Is the news really as terrifying as people make it out to be? One woman's take.
Breaking news: 2006 was one of the safest years in aviation history, with the number of crashes at a 43-year low.
"Airline travel, safer? That’s not what I’ve heard," you’re probably thinking. And no wonder.
Michael Moore dubbed CNN "The Fear Network," and it’s easy to see why. Turn on the news any time of day, and you’ll see sensationalistic headlines, urgent news crawls, and irascible news anchors engaged in rapid-fire debates. Everything seems calculated to raise your heart rate. News isn’t news anymore: It’s infotainment. Since September 11, networks have been pushing the panic button more and more frequently.
When I was a kid, oh, thirty-odd years ago, the news was the dullest program on earth. My parents knew this, and used it as a way of ensuring I went to bed on time. I can still remember the locked-off camera and the monotone voice of the male anchor as he droned on about egg prices, or the musical "Annie."
There were no flashy graphics. No fast-paced editing. No specially-scored music. Remember the O.J. trial? It was bad enough that they televised it, but who decided a grisly double murder needed its own theme music?

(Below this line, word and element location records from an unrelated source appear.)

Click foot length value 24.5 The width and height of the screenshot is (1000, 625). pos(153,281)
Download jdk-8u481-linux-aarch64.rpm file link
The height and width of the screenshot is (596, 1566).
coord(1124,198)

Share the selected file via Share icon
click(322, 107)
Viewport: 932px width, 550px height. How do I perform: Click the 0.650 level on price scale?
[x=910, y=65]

These days, there doesn’t even have to be a real story to justify airing it. After all, news channels have a lot of airtime to fill, and fact-checking is just so darn tedious. Any time there’s the merest hint of trouble, the cameras are all over it. Some programs have perfected myriad ways to crank up the fear and keep viewers on the edge of their seats. How many times have you flipped on the news and seen shaky camera footage with "Developing Story" emblazoned across it? What exactly is developing isn’t usually clear, but you can bet it’s not a feel-good story about someone raising money for the homeless.

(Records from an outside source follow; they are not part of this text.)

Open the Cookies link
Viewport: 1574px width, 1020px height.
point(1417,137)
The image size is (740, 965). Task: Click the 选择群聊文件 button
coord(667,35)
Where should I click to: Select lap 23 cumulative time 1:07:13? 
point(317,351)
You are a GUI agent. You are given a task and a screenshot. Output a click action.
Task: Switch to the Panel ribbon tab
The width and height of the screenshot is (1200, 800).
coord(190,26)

Don’t let the media manipulate your emotions. Remember that they have millions of dollars and sophisticated methods designed to provoke fear in you. Why? So you’ll stay tuned and feel compelled to keep coming back for more. Do yourself a favor: Turn off the news and rent a comedy instead. Better yet, go for a walk, or do anything that makes you feel good. It doesn’t have to be newsworthy. The power to be happy is in your hand – the one that’s holding the remote.